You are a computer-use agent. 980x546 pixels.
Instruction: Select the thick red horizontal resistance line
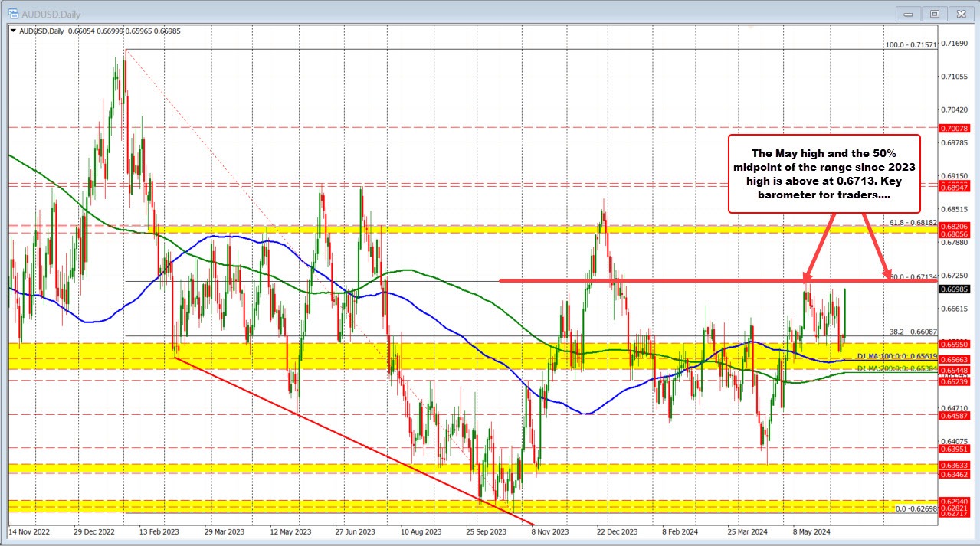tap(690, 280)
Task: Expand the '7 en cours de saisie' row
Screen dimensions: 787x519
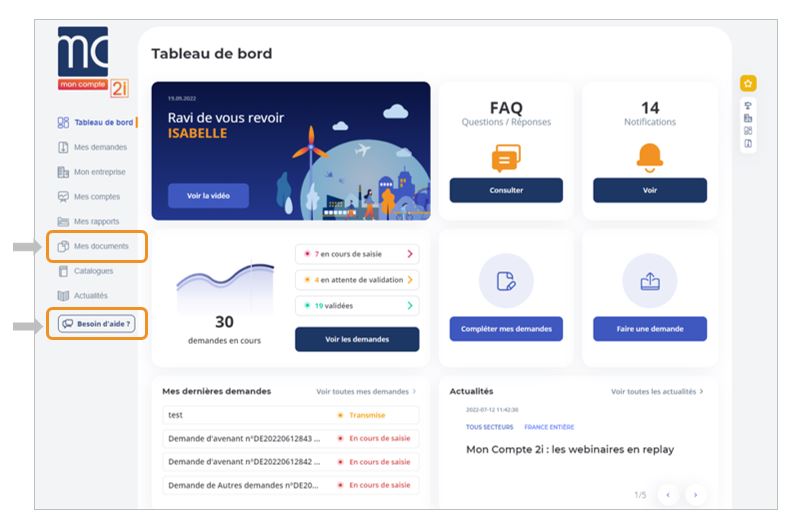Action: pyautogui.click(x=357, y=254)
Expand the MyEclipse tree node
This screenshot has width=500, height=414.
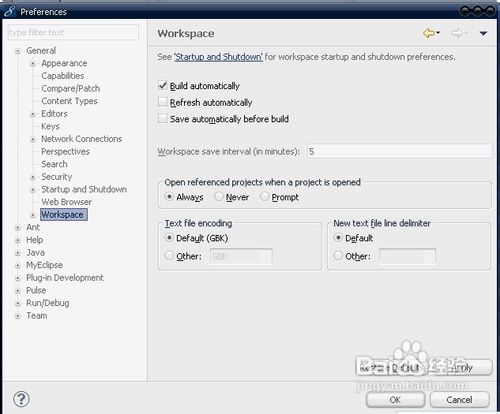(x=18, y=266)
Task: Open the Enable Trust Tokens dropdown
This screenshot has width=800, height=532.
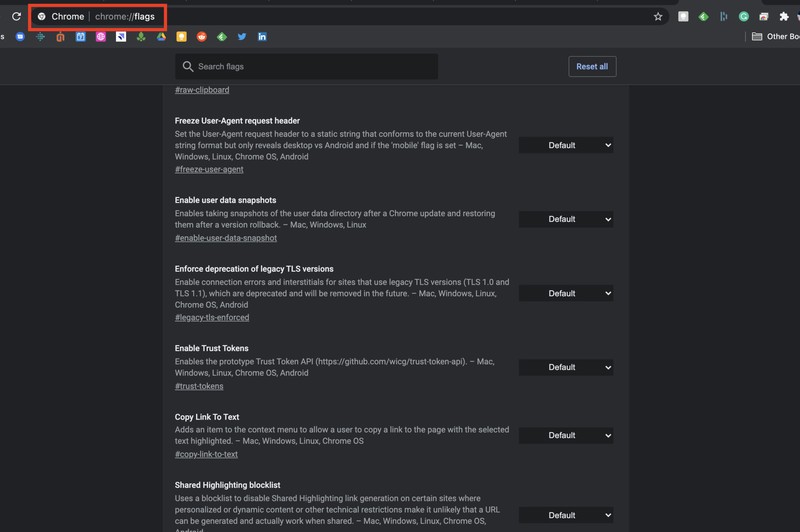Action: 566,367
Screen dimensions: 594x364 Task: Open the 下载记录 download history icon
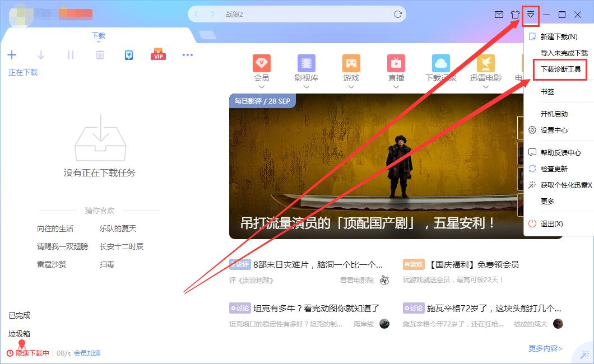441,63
┄┄┄┄┄┄
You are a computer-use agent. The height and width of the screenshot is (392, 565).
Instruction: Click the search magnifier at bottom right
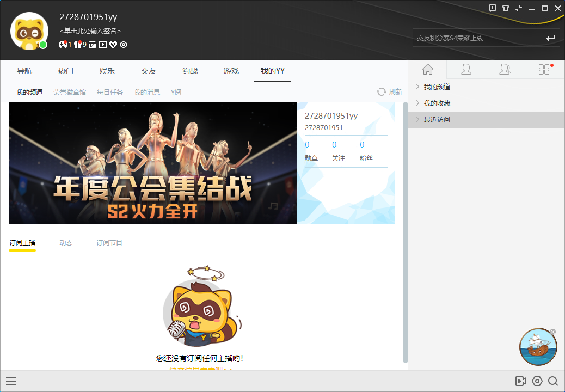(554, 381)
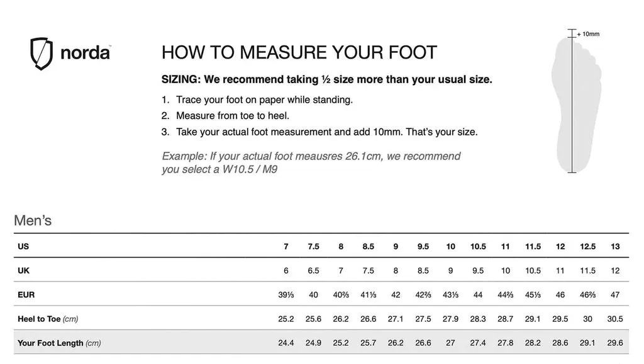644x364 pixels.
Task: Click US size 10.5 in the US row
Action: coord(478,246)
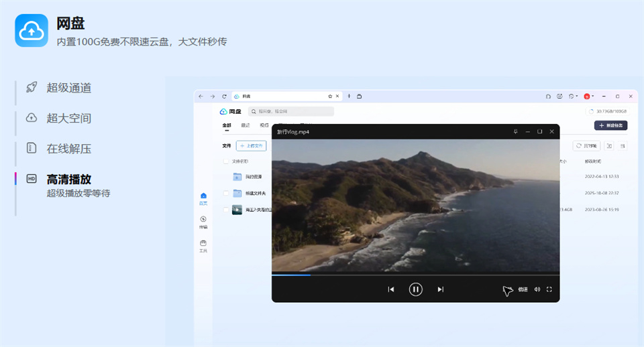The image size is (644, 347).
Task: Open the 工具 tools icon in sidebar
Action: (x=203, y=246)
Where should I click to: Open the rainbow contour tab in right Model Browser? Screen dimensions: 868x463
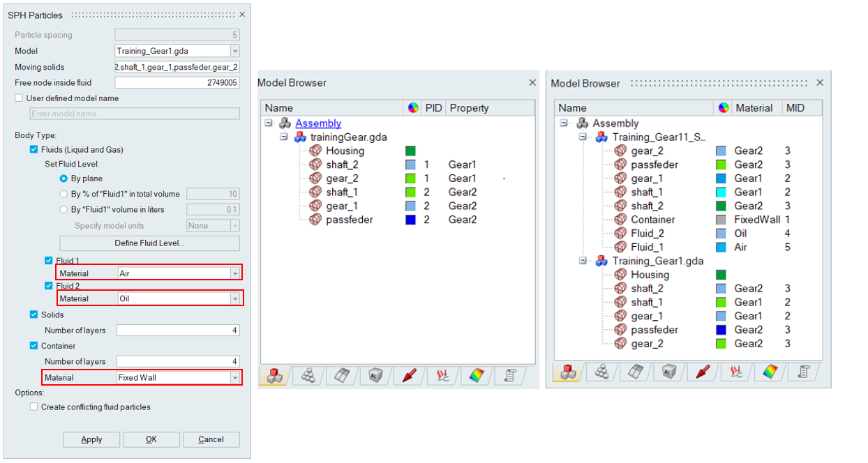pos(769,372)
┄┄┄┄┄┄
-- YOUR ASSIGNMENT --
Look through the material and report how many of its lines hold the string "computer", giving the number only.

-- RESPONSE --
2